In September, when Pope Francis speaks before the U.S. Congress, will he advocate to legalize the status of millions of undocumented immigrants in this country?

If so, he'll join a growing religious movement to reform the U.S. immigration system, says Gabriel Salguero, leader of the National Latino Evangelical Coalition and a board member of the National Association of Evangelicals.

"From the evangelical perspective, we expect that Pope Francis will use his visit to the U.S. Congress to advocate for the most vulnerable, such as the immigrants," he said.

Salguero was in Houston last weekend to participate in Call to Action on Immigration, which backed President Obama's executive actions on immigration. As head of the NLEC, he represents the roughly 7 million Latino evangelical Christians who live in the U.S.

He spoke to reporter Olivia P. Tallet in Spanish. Here's a translated excerpt from that interview.

Question: What makes you think that Pope Francis will advocate for immigrants?

Answer: I feel hopeful because Pope Francis is coming to America and he said he'd like to come in through the border with Mexico. Top leaders of all religions are in favor of resolving this issue. We're a nation of laws, but we're also a nation of immigrants.
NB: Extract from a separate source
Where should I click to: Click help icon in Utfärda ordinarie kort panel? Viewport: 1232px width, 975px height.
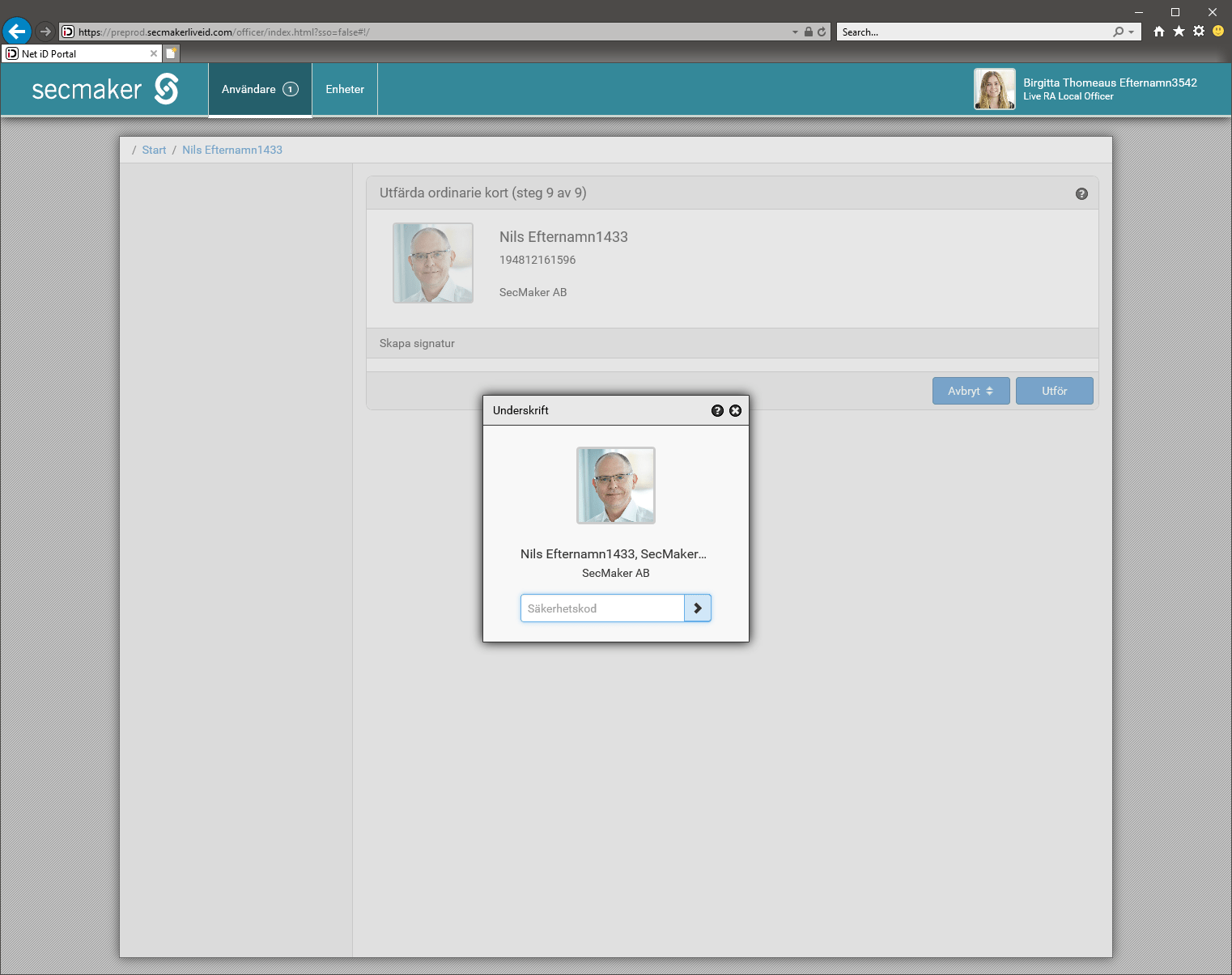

That's enough. Hopefully the Pope's visit, along with the evangelical voices, will have an impact on the House and the Senate to move this forward.

The original Spanish version of this interview, "Evangélicos latinos esperan que el Papa abogue por inmigrantes ante Congreso," appeared in La Voz, the Chronicle's Spanish-language publication.
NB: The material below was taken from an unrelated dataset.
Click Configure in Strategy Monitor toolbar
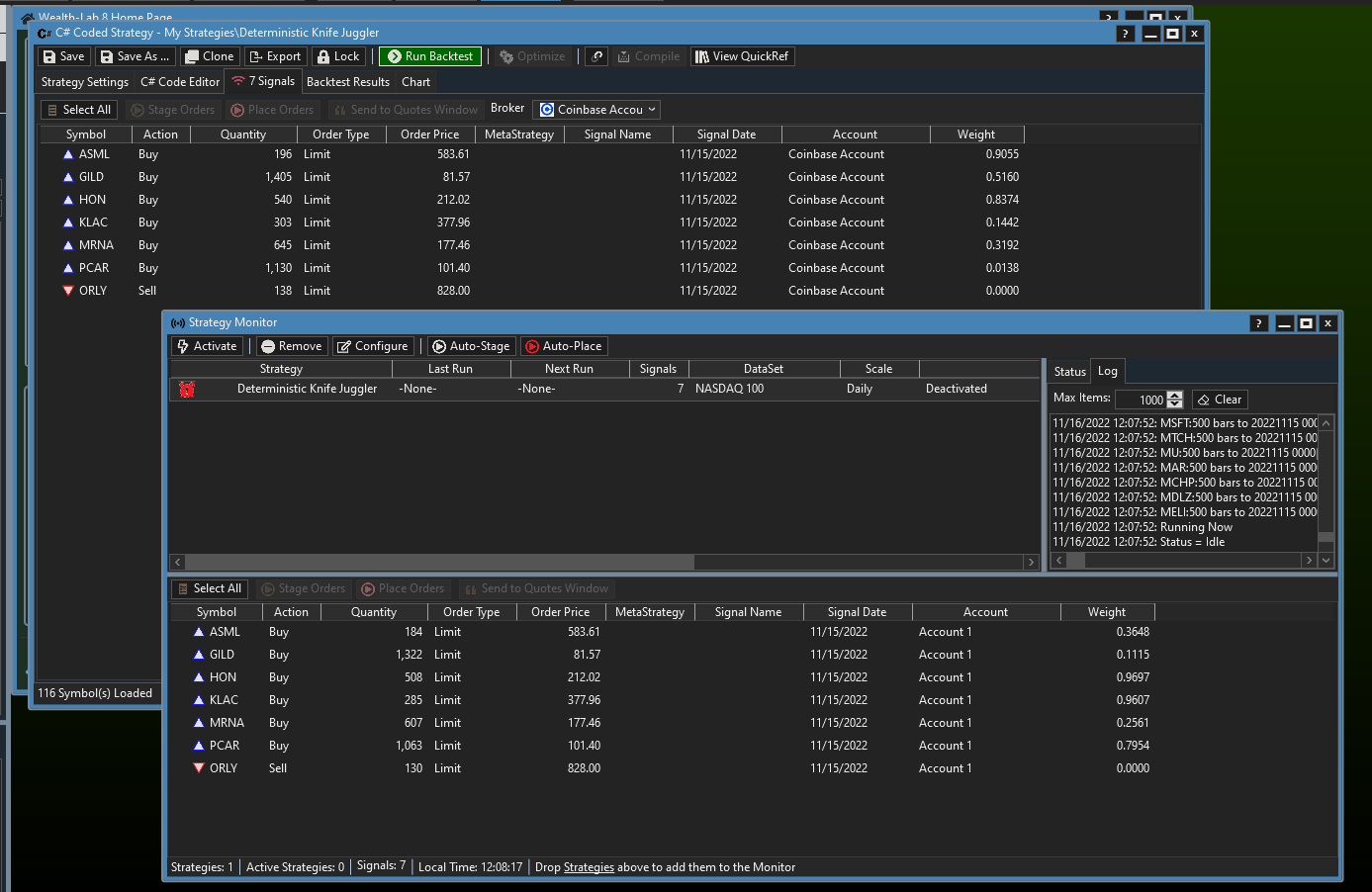(x=372, y=346)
Q: What do you think the Pope will do before Congress?

A: If what's happened in recent months serves as a testament to the purpose of Pope Francis, he'll defend the same things as the Gospel: the poor, the immigrants and, of course, life. I think the Pope, as a spiritual leader, will echo what the Catholic bishops have already said in the U.S. The National Association of Evangelicals, to which the National Latino Evangelical Coalition belongs, is 90 percent Anglo. I'm part of its board of directors, and it has also asked for an immigration reform.

So I believe the Pope will make that spiritual call to try to integrate those nearly 12 million people [undocumented immigrants] created in the image of God, whether Latinos, Asians, Irish, Africans or Jamaicans... For us [the question] is what can we do to improve the situation of these people created in the image of God and who are in a political limbo.
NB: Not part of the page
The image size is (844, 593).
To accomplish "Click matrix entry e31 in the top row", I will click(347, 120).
Q: You've called it a political limbo. Why should churches be involved in this?

A: For us, this is a moral issue. We're evangelicals, and we're usually branded as social conservatives, but this is not a partisan issue. It's a service. It's what Jesus taught us in Matthew 25 when He said: "I was a stranger and yet took me in."

We don't take sides with Republicans nor with Democrats. We've spent years talking with Republicans and Democrats about a bipartisan immigration reform because as pastors, we want to serve our communities. We want to welcome them to our churches with Christian love and affection while laws are being reformed.

The reality is that most religious voices want immigration reform. It doesn't matter whether it's Catholic bishops, Anglos or Hispanic evangelicals or Jews.

I spoke at the [U.S.] Chamber of Commerce last year, and they also want a reform. And though we had hopes, it didn't happen last year.

Q: Why do you think it didn't happen?

A: It takes political will. The lack of progress on an immigration reform is illogical. There's no vision of the future and no memory of the past. This has always been a country of immigrants, of residents who get along, of integrated families, so I think that what we really need is leadership.

Q: Don't you think that the president's executive actions are a step forward in all this?

A: Yes, and the Latino evangelical community, our coalition, supports the executive actions. But we also want a bipartisan comprehensive reform [with a path to citizenship]. We don't want more excuses, no more political rhetoric. We need leadership to solve this problem. Our [immigration] laws are from the 20th century, and in the 21st century we need to modernize the immigration system in the United States.